Judas, as they say in these parts, that was an interesting episode.
It may have been bereft of major incident or death but it was still action-packed. And most importantly it shone an intriguing light into many of the characters’ hearts.
Or in the case of Aidan Turner’s Ross, it sort of did. Our hero appeared to have what would in modern terms be called a mature and honest conversation with his neglected wife Demelza. He had just seen Elizabeth in the church where they had been visiting Agatha’s grave and the two of them had had a heart-to-heart followed by a chaste(-ish) kiss.
But did he confess? Did he heck. Ross appeared to tell Demelza what he was feeling – that he had the ghost of a love for Elizabeth but that he was happy and content in his new marriage and was a new man.
But he said nothing of the sort.
The confession we saw was a fantasy with writer Debbie Horsfield pulling the rug from under us viewers, just as she did with the death of Francis (when he appeared to be saved from drowning only for us to realise that it was some sort of dream before he carked it).
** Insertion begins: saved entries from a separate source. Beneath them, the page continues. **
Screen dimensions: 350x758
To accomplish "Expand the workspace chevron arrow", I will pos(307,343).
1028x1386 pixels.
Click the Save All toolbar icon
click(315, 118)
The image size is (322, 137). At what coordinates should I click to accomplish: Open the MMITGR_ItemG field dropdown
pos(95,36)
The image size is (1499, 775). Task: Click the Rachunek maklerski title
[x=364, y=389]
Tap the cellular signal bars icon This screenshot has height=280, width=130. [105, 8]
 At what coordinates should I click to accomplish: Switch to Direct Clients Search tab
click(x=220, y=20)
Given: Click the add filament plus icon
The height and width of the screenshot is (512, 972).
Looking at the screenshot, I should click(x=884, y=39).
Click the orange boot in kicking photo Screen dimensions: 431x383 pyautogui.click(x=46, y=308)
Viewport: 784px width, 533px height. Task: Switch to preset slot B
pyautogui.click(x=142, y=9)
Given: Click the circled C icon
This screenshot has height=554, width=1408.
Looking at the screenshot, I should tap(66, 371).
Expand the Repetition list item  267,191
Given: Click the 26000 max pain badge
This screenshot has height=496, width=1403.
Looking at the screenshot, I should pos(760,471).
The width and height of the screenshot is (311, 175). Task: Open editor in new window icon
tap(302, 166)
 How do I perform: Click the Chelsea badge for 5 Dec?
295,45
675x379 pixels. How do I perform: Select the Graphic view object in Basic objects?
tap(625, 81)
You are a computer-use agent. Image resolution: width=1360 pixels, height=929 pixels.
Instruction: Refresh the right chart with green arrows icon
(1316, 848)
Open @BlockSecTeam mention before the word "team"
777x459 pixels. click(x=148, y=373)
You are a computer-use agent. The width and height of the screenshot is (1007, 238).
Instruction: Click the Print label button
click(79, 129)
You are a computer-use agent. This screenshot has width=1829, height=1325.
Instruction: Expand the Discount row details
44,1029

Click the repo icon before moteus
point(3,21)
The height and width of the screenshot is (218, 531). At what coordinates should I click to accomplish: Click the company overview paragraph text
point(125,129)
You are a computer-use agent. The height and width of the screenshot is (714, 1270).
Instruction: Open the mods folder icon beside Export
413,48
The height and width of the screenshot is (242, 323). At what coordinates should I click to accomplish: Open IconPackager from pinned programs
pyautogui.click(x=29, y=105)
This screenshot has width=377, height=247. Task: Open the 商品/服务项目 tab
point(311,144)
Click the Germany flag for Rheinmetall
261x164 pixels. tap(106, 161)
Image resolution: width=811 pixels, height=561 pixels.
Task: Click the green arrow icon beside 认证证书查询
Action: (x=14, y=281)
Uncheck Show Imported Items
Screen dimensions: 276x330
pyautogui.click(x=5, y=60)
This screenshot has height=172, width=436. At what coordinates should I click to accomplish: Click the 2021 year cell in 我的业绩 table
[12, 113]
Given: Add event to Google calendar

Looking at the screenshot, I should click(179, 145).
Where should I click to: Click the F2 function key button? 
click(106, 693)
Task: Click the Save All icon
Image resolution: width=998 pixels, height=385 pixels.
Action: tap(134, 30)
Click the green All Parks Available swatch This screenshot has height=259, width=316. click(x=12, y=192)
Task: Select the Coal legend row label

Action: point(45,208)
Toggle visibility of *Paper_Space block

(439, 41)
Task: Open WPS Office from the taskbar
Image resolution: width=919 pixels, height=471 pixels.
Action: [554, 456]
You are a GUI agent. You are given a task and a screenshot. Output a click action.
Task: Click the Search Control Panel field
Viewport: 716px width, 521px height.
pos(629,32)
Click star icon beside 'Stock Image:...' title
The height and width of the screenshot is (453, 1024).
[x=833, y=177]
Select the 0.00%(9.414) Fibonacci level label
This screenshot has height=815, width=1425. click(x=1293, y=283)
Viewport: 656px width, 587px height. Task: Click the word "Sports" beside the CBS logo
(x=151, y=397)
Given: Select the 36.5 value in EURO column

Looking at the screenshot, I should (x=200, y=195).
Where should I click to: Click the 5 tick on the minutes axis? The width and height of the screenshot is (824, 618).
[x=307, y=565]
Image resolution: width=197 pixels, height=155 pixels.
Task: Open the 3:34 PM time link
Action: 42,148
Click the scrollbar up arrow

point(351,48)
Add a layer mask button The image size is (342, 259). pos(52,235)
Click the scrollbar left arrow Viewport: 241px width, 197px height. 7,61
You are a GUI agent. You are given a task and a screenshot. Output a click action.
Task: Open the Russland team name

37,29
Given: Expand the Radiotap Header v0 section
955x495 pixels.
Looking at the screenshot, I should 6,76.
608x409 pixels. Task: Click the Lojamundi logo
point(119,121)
So Ross essentially lied to Demelza, said he was sorting granite for Agatha’s grave and reported nothing of the kiss. He's a complicated hero, our Mr P.
And in Poldark these things have a habit of coming back to bite characters on the bottom. Because lurking near the church gate was the unmistakeable figure of Beatie Edney’s Prudie who witnessed the intimate exchange between Ross and his erstwhile lover.
Ghastly George Warleggan also found out a few things about his wife. He consulted Dr Enys about the details of Valentine’s birth – wracked as he is with doubt over Agatha’s last words suggesting that the child is not his and someone else “got there first”.
“Damn you Ross, damn your blood,” George spat at his arch enemy in one of their many bar room tiffs (they like squaring off in pubs, those two). And it was a remark which was clearly double-edged: by his blood he clearly means young Valentine.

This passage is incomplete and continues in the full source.